Tuesday, 1 November 2016

Psychogeography News - November 2016


Architecture
Click here for Adam Scovell’s response to the Brutalist architecture of the Smithson’s and here there is a Guardian article on the resurgence in the popularity of Brutalist architecture. This article discusses the poor designs of buildings in regards to mental health and here you can read a BBC article on Southampton’s concrete buildings.
 
City Life
This article is about the street cats of Istanbul and how the community collectively care for them. You can read an extract from The Lonely City by Olivia Laing – ‘The Dark Side of the City’. Urban Dreams (and Nightmares) is a one day event in Leeds on 19th November. Here is information on Birmingham on Film: Paradise Lost by Andy Howlett.
 
Ruin Porn/Lust
A Leeds exhibition on Yorkshire’s abandoned buildings. And the singer, Lonelady, whose music is inspired by psychogeography: “ruins are my idea of fun”.
 
Walking
Adam Scovell interviews John Rogers on ‘London Overground and Psychogeography’. And Walker a 2012 film by Tsai Ming-liang.
 
Book Reviews
Here are my own review-essays on the following books: The Atlas of Improbable Places by Travis Elborough and Alan Horsfield, Vanishing Streetsby J M Tyree and Elsewhere journal.

Saturday, 29 October 2016

Driftmine Articles


Driftmine was an online “multi-authored publication interested in the psychological, psychosocial or psychogeographical aspects of politics, society and culture. It is interested in what the political has to do with the psychological, and how anxiety, shame, and love (or its absence) influence the way our society is”. The project has now reached its end so I am just posting a new link to my own articles that were originally published there:

Heterotopias of Compensation: Travis Elborough’s a Walk in the Park
Published 19 July 2016
This review-essay takes a Foucauldian look at the park by looking at it through the lens of the heterotopia. Click here for the full article.

Setting Up a World: Phenomenology and Cultural Amnesia in General Orders No.9
Published 18 May 2016
By using the theory of Heidegger this review-essay examines specific tropes in the film that relate to cultural forgetting. Click here for the full article.

When is a Ley Line Not a Ley Line?
Published 4 June 2015
This article looks at the phenomenon of the perambulatory hinge. Comparing it to the ley line, the author uses examples in Birmingham to discuss this psychogeographical concept. Click here for the full article.

Wednesday, 26 October 2016

What is presupposed actualization?

----

Can you write what comes next in the psychogeography blog, picking up after its final line? You won't need the entries here.

> **PROVIDED INFORMATION**:
----

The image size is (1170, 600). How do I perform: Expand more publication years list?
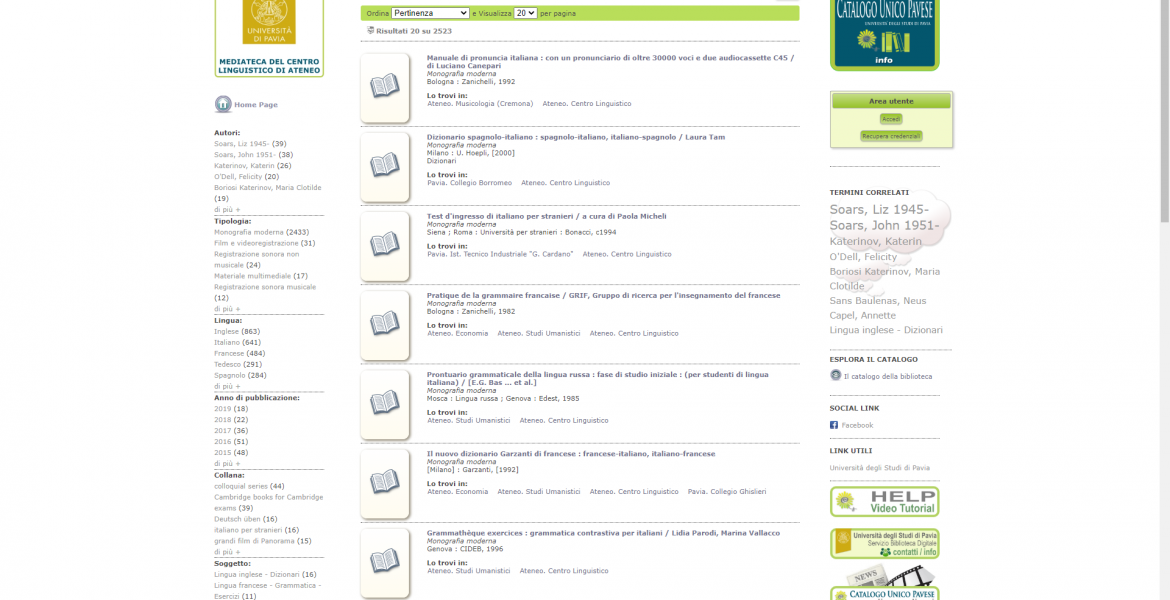tap(227, 464)
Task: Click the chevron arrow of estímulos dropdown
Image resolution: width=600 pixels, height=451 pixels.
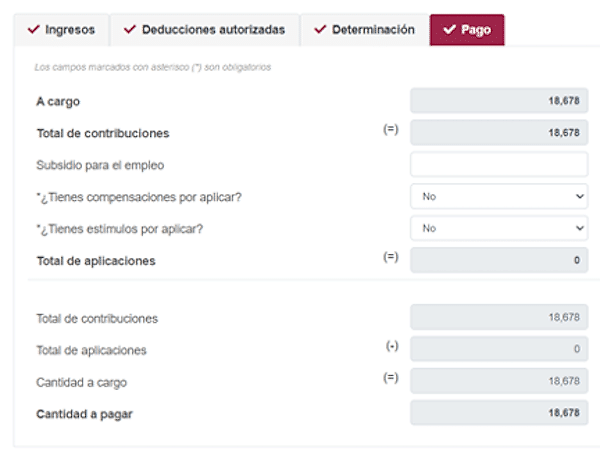Action: [580, 228]
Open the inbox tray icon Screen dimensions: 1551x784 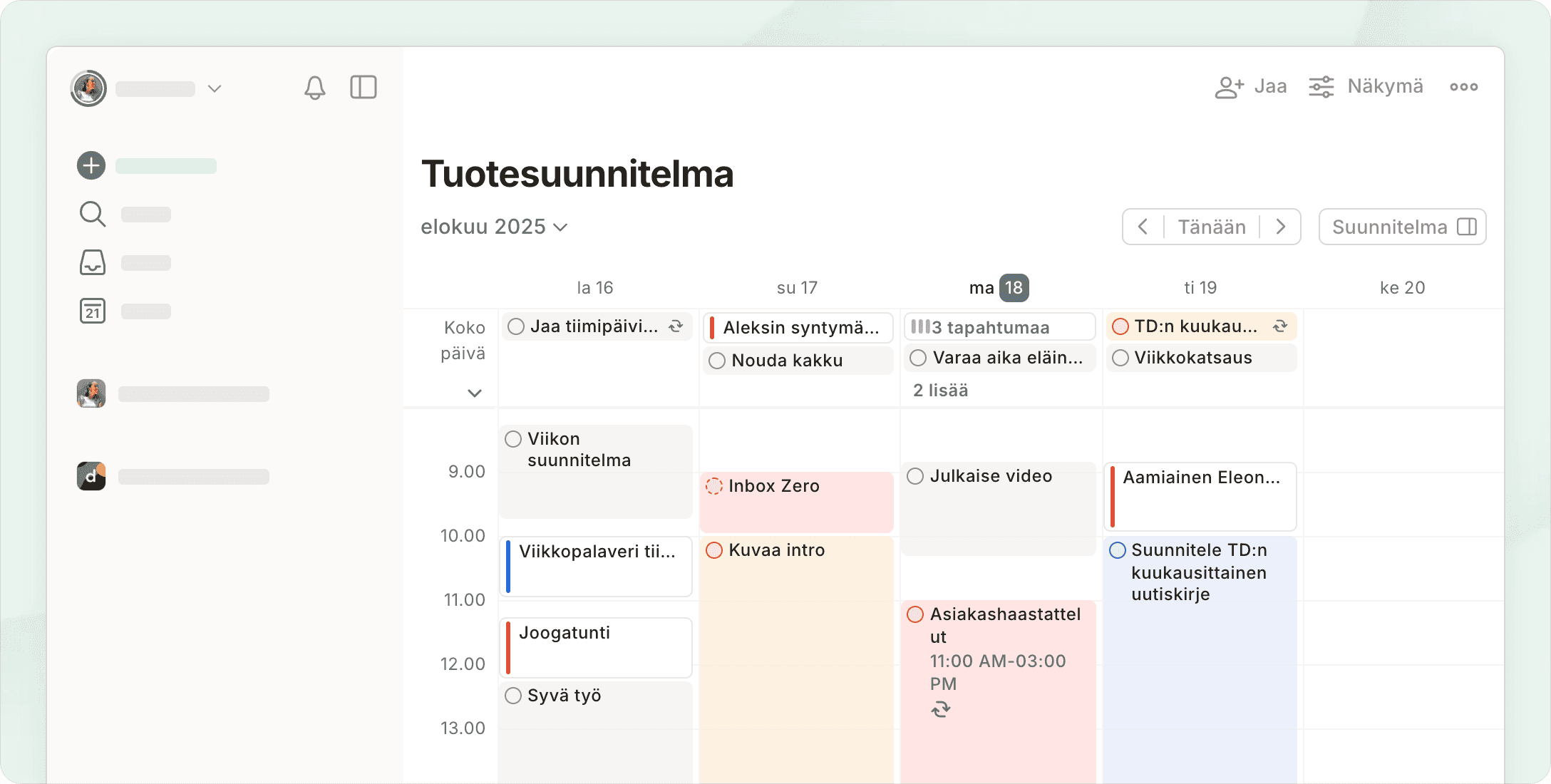pos(93,262)
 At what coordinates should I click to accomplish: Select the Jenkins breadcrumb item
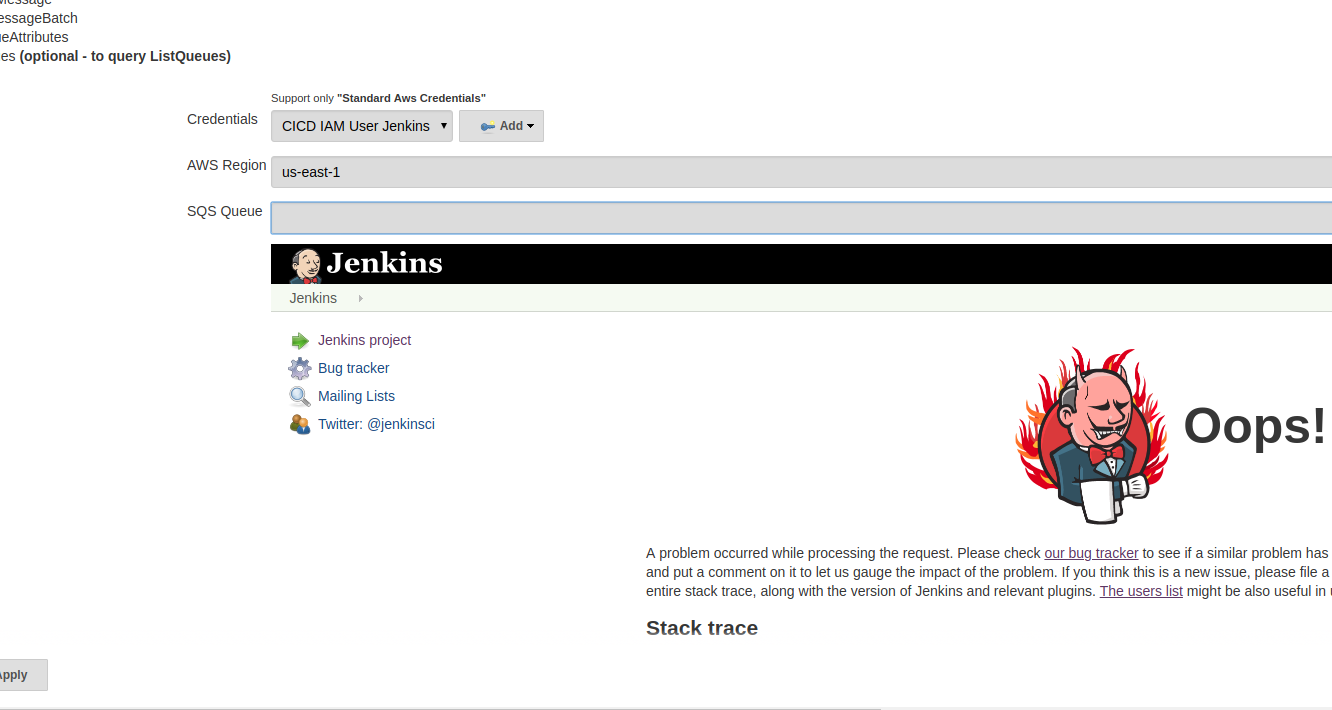pos(313,298)
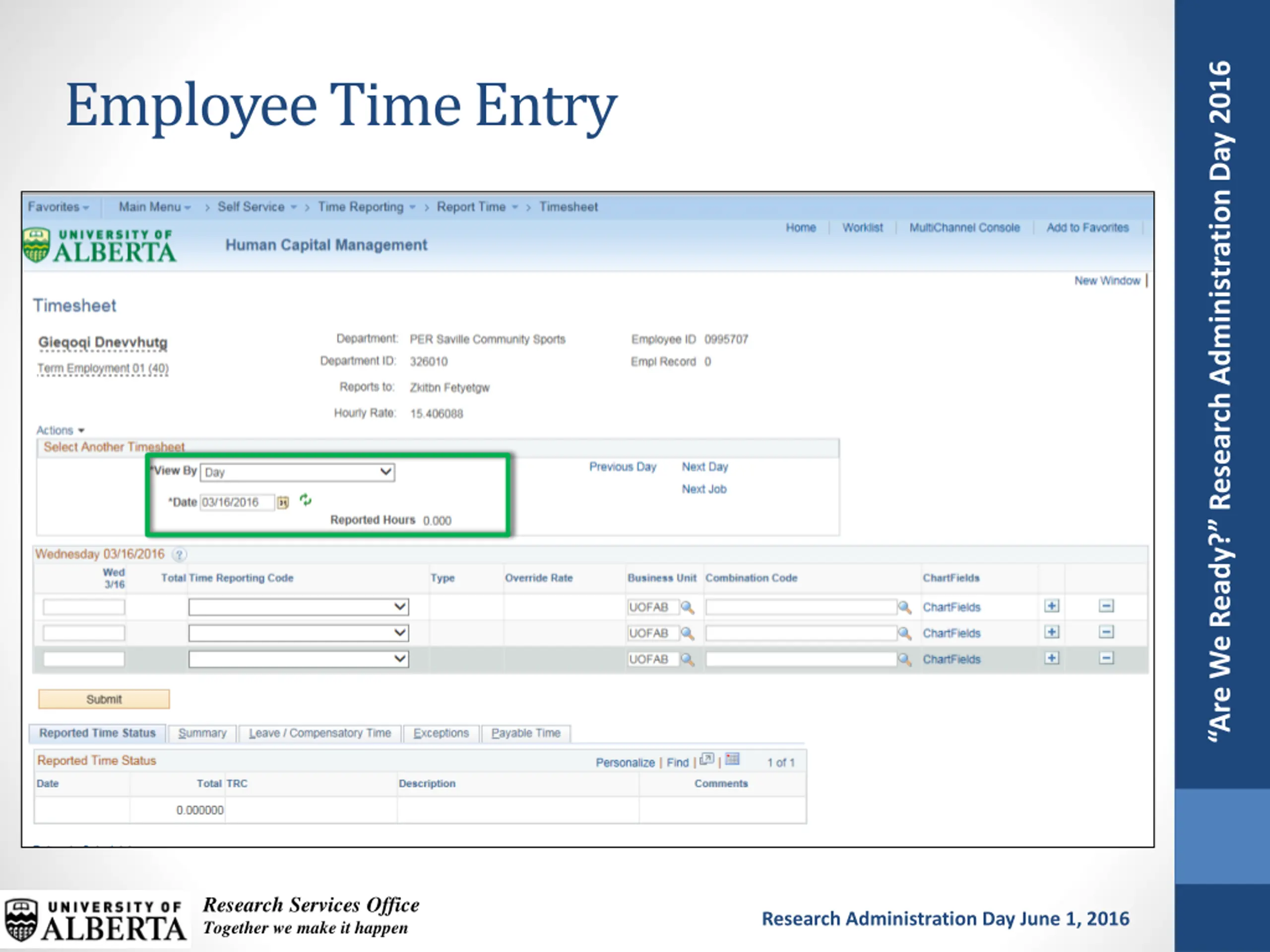This screenshot has width=1270, height=952.
Task: Download Reported Time Status grid to spreadsheet
Action: (x=732, y=760)
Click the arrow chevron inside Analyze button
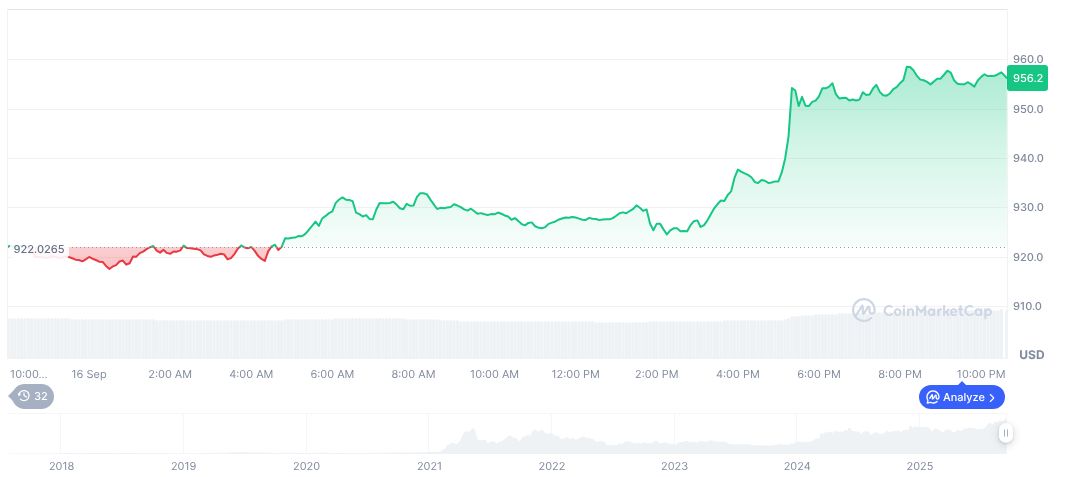This screenshot has height=477, width=1072. tap(992, 397)
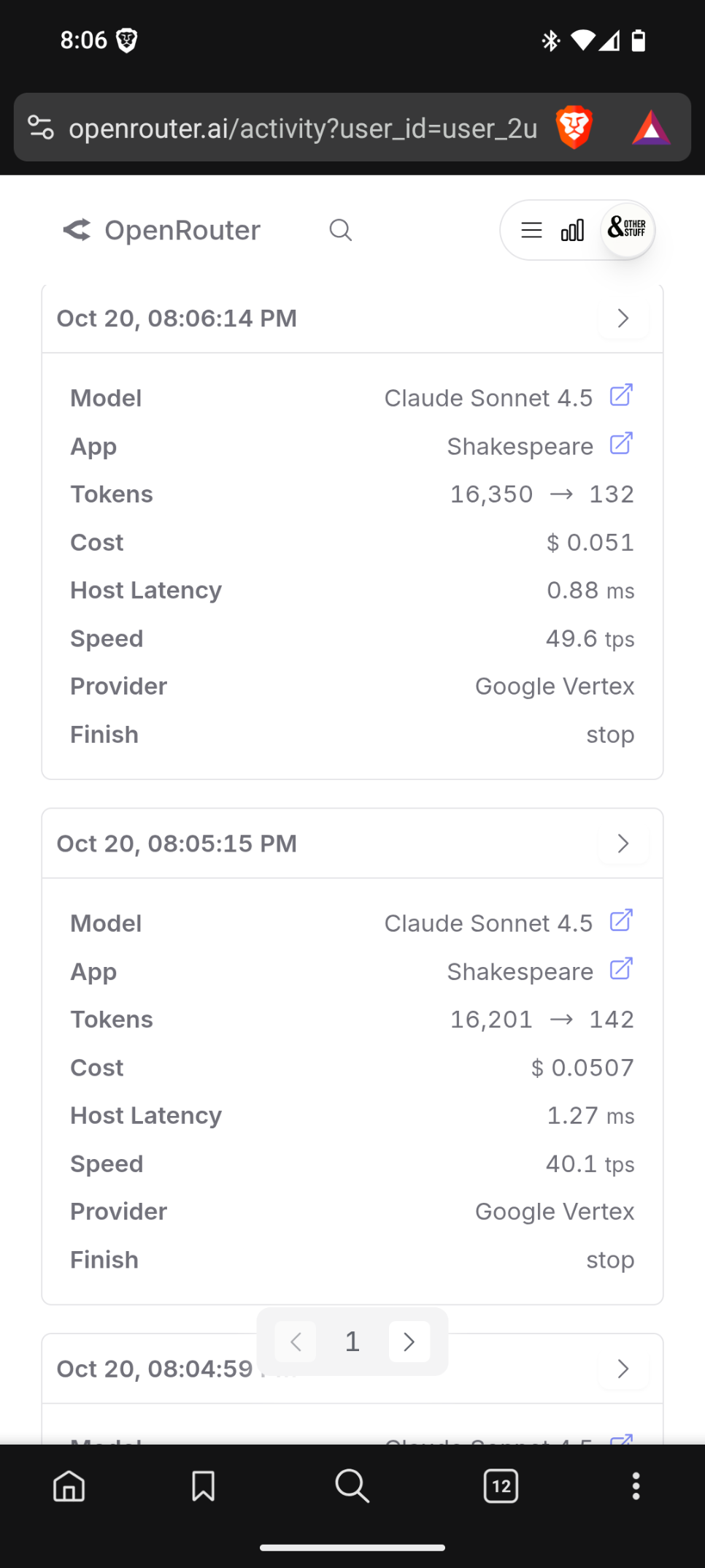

----

> **EXERCISE RESPONSE**:
presuppose 1 to believe that a particular thing is true before there is any proof of it 2 to make something necessary if a particular thing is to be shown to be true or false 
actualize 1 to make something real or actual 2 to portray or represent something realistically – actualization 
Bloomsbury Concise English Dictionary

Presupposed actualization (PA) is the desire, ability and will to create potential realities. It works via the consciousness (and unconscious) of those involved in a particular project or programme who have a shared investment in its outcome. While operating seemingly abstractly via the psyche of the individuals, PA’s effects mean that those most invested in the programme already exist in the future space of the (to be) realised project, whether this is unconscious or not. This means that, in a sense, the completed project already exists.

PA is not the same as belief or will, even though it utilises them in order to reach its fruition. Rather, it is the projection of the finalised product as it appears in mind and how this vision unconsciously operates via discourse in order to make it a reality. The repeating of tropes (for example: how they appear in what Foucault calls ‘statements’), the physical act of inscribing words and images that support the mission at hand, and the circulation of significant motifs in the wider community, all unconsciously create schemas that help to concretise the outcome. In an Althusserian sense we can describe this as being material in that the procedures that underpin the discourse exist in an apparatus that creates subjects specific to the cause. The ideology is driven through the material practices of communicating, operating on the subjects reflexively, and on the future proactively, such that the result is manifest in advance.